In an increasingly chemically dependent age, it can be surprisingly hard to know what’s inside all the bottles we bring into our homes. Some product labels are more complete than others, but few list every ingredient -- and some barely list any.
“People are surprised to find that dozens of toxic chemicals are in the [conventional] household products we use every day, and go almost totally unmonitored and unregulated by our government,” says Alan Greene, MD, clinical professor of pediatrics at Stanford University and author of Raising Baby Green.
Many of these chemicals are inhaled, absorbed through the skin, or ingested (if you don't wash your hands before you eat). Then they can enter the blood and body tissues, potentially causing health risks. In a CDC study, researchers found at least 148 chemicals in the bodies of most Americans. A separate study by the Environmental Working Group found 287 chemicals in the umbilical cord blood of newborn babies.
Industry and government representatives say that minute levels of these chemicals pose no realistic risk to people. Others contend that although single exposures may be small, we are all exposed to a complicated mixture of chemicals all day, every day. No one knows what the long-term risks may be. Environmental and health advocates say the safest bet for consumers is to reduce unnecessary exposures and make informed purchasing decisions.

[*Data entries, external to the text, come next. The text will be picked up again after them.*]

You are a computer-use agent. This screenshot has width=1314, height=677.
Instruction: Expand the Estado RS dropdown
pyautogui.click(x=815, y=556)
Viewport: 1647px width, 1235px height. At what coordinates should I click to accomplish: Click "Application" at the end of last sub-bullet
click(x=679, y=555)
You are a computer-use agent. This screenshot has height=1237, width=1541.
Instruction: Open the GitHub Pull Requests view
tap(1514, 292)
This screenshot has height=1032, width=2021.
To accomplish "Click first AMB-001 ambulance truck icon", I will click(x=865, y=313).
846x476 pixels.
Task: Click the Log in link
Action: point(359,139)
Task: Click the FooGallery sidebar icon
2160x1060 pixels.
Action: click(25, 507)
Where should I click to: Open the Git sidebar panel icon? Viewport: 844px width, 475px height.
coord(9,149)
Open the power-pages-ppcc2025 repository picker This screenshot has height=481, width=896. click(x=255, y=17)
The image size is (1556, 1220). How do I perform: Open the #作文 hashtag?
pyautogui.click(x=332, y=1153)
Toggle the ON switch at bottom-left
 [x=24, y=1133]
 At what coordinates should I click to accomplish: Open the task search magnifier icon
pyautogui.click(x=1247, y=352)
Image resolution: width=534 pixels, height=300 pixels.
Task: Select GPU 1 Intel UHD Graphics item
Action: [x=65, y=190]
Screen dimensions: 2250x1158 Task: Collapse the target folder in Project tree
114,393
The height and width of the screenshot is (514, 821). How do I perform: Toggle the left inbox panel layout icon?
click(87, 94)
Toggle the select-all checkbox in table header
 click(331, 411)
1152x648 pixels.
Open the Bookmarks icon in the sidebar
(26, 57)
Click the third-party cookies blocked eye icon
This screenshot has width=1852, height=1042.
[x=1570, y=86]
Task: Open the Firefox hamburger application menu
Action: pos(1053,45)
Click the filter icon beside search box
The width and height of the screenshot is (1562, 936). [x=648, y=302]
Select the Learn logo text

Still, ordinary consumers who want to know about the ingredients in their household products “start out at a disadvantage,” according to Greene. Labels are not as revealing or simple as one would hope. However, “people have more options than they’re usually aware of,” he tells WebMD. “You just have to know where to look.”
Personal Care Products
Although the Food and Drug Administration regulates cosmetics and personal care products (as well as food and medicines), its authority over cosmetics in the marketplace is surprisingly limited.